Segment Start: Data shown

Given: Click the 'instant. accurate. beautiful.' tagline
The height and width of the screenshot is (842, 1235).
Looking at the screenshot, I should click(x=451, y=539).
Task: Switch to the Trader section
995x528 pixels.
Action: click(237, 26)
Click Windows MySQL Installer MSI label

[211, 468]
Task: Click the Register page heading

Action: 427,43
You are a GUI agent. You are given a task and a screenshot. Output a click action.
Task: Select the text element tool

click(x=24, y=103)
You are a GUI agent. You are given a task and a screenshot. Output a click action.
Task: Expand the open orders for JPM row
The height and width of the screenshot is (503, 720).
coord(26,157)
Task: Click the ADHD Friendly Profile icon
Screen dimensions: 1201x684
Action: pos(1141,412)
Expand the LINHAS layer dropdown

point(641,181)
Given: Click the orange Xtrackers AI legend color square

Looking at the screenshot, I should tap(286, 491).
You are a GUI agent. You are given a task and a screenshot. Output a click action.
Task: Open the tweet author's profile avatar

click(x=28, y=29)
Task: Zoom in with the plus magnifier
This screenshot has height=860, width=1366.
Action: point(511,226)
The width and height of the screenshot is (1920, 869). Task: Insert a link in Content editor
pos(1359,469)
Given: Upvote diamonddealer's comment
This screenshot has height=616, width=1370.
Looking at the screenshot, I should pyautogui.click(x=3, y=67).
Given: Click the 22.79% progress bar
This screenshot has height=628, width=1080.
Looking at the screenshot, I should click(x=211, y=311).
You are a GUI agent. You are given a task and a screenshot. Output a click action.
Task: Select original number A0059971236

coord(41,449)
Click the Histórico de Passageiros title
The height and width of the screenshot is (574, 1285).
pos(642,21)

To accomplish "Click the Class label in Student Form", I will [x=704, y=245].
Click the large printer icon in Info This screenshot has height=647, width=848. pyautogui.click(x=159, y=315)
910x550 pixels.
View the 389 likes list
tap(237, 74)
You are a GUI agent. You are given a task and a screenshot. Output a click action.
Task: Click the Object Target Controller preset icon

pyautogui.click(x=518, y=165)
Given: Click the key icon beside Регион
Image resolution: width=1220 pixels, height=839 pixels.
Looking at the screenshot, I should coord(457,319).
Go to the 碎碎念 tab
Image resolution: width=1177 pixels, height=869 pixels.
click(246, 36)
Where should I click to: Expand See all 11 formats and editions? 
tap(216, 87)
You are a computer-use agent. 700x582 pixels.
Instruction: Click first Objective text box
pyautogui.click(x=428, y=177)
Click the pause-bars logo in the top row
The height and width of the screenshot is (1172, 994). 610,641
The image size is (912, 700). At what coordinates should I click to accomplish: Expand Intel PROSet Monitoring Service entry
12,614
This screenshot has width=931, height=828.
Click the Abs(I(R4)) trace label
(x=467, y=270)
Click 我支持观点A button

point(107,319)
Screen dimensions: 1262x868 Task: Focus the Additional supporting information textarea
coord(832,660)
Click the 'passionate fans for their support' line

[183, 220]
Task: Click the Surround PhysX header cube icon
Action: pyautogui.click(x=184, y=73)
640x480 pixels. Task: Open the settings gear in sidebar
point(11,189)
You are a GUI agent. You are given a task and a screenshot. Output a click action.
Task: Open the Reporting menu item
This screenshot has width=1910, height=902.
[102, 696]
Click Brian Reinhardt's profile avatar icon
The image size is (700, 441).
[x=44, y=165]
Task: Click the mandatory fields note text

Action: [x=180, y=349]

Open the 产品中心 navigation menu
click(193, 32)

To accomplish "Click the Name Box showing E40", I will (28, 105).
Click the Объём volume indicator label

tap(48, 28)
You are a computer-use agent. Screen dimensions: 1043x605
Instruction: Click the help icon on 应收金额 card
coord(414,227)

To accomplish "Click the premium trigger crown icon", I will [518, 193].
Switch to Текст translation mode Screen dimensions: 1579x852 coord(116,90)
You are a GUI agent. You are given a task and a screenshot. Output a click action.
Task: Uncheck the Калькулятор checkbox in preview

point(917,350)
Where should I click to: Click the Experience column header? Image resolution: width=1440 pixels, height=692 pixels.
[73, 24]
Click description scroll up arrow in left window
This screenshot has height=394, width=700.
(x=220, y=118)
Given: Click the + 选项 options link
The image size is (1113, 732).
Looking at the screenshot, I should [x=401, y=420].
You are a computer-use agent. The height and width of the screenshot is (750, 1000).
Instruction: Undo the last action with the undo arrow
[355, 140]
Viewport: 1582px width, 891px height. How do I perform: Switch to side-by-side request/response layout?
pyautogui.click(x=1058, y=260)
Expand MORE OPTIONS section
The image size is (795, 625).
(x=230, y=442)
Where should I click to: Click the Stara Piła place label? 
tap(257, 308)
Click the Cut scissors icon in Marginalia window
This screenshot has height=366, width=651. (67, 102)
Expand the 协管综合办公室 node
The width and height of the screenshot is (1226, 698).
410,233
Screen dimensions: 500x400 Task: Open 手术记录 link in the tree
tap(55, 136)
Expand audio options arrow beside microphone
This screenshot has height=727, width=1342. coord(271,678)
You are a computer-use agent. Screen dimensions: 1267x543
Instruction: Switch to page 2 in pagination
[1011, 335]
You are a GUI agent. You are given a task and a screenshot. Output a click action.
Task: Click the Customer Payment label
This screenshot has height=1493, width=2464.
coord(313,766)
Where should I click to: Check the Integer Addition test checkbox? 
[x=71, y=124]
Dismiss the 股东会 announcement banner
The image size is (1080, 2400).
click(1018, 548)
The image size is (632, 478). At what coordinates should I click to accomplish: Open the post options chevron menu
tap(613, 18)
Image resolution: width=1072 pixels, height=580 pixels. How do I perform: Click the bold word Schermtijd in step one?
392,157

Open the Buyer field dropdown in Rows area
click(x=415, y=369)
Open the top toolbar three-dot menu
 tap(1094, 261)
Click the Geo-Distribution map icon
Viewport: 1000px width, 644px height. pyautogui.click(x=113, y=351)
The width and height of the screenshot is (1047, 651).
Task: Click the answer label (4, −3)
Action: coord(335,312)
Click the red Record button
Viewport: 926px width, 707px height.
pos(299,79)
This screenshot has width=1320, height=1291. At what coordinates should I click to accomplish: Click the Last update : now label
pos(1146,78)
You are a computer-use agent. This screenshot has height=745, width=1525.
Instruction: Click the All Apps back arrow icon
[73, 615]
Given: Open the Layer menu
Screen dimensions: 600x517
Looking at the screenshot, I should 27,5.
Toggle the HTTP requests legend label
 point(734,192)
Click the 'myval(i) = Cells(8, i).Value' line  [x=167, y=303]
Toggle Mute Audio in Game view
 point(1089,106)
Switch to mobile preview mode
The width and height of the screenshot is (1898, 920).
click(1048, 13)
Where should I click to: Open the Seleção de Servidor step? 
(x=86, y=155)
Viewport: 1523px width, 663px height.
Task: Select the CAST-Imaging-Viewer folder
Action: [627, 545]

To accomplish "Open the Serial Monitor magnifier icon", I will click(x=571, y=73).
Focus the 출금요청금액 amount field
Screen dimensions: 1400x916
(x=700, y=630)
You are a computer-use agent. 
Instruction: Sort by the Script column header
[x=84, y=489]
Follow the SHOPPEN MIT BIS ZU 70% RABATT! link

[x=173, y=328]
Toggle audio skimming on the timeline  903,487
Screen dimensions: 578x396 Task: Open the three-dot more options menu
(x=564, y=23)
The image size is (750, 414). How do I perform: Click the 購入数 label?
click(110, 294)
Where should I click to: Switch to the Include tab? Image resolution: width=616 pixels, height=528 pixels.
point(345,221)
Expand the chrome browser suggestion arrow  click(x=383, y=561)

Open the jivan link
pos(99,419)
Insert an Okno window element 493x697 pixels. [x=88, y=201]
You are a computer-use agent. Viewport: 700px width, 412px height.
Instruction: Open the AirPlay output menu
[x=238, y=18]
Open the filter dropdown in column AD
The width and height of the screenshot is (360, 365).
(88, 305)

Segment End: Data shown

Exercise description. Report all lines above with "computer".

Worked solution.
You are a computer-use agent. 700x582 pixels.
You are a computer-use agent. Screen dimensions: 1043x605
You are a computer-use agent. The height and width of the screenshot is (750, 1000).
You are a computer-use agent. Screen dimensions: 1267x543
You are a computer-use agent. This screenshot has height=745, width=1525.
You are a computer-use agent. 
You are a computer-use agent. Viewport: 700px width, 412px height.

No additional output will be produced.